» **WORK ORDER**
From the listing below, reproduce word for word the part that opens with the line containing "Screen dimensions: 1439x840" and closes with the line containing "Click the 280+ 认证优质商家 statistic"; reproduce nothing else.

BEGIN DATA FOR REVIEW

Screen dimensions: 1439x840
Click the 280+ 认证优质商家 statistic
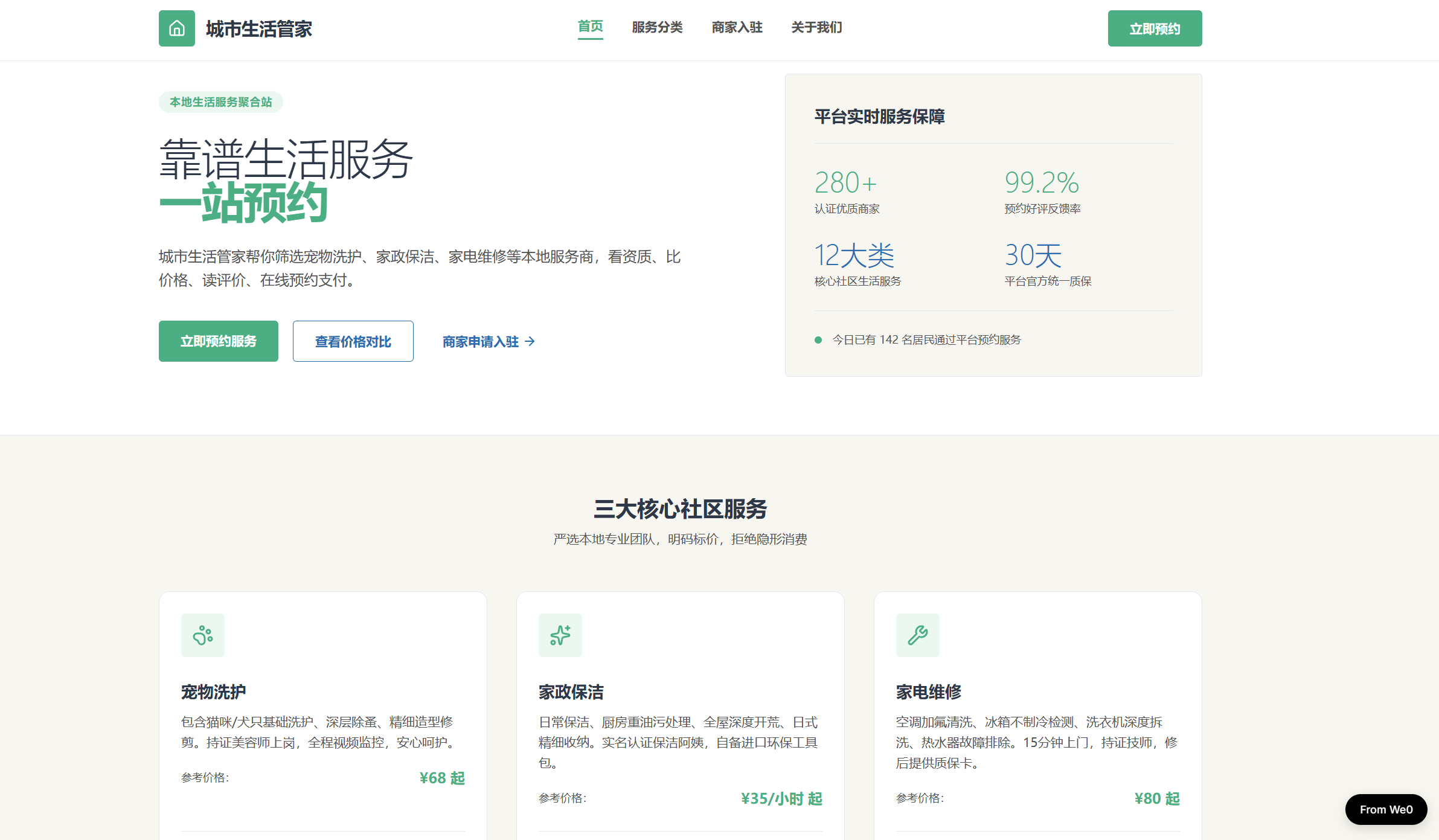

END DATA FOR REVIEW
BEGIN DATA FOR REVIEW

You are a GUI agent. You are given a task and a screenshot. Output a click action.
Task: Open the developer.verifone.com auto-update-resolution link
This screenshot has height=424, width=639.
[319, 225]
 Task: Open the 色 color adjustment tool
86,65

END DATA FOR REVIEW

» **RESPONSE FOR THIS EXERCISE**
Screen dimensions: 1439x840
Click the 280+ 认证优质商家 statistic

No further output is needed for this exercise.